Winter was not a time of doom and gloom for the younger generation. It had its own excitements: moonlit nights and meteors speeding across the starry sky; the aurora borealis at the time of sunspot activity; skating, on the road and the river at times of severe frost; playing unrestrained in the wide open spaces of the village; running, jumping and teasing the girls who did their own teasing in return; watching an older group cavorting at danns an rathaid to the music of the melodeon; savouring the warmth of a good kitchen fire and the taste of freshly made scones and hot tea before going into a shared, warm bed.

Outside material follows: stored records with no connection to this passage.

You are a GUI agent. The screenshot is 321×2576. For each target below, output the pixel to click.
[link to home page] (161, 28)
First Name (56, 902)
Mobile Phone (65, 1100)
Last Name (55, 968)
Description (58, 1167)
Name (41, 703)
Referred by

The girls had parties at Halloween (1st November) and the boys celebrated Oidhche Challuin at the Old New Year (12th January). The parties were held in barns or sheds which were swept and tidied for these occasions. Lemonade, gingerbread, apples, oranges and hazelnuts were the usual fare at these times.

During my early years Christmas was not celebrated to any great extent although we did hang up our stockings on Christmas Eve. Toys were generally nonexistent but, with luck, we got an orange or an apple or a wrapped penny in the stocking in the morning. Our parents did not take the visit of Santa Claus too seriously, but, to their credit, they gave us whatever little they could afford.

New Year’s Day was celebrated enthusiastically – clearly a throw back to pagan practices of the past! There was a competitive element in conveying New Year greetings – Bliadhna Mhath Ur Ort’ and not ‘Bliadhna Mhath Ur Dhuit’! Whisky was much in evidence and it was regarded as a matter of honour to be able to give a dram to others. This practice is still strong even to the extent of giving drams to known alcoholics who seem to interpret the practice as giving them the necessary social permission to go on another binge.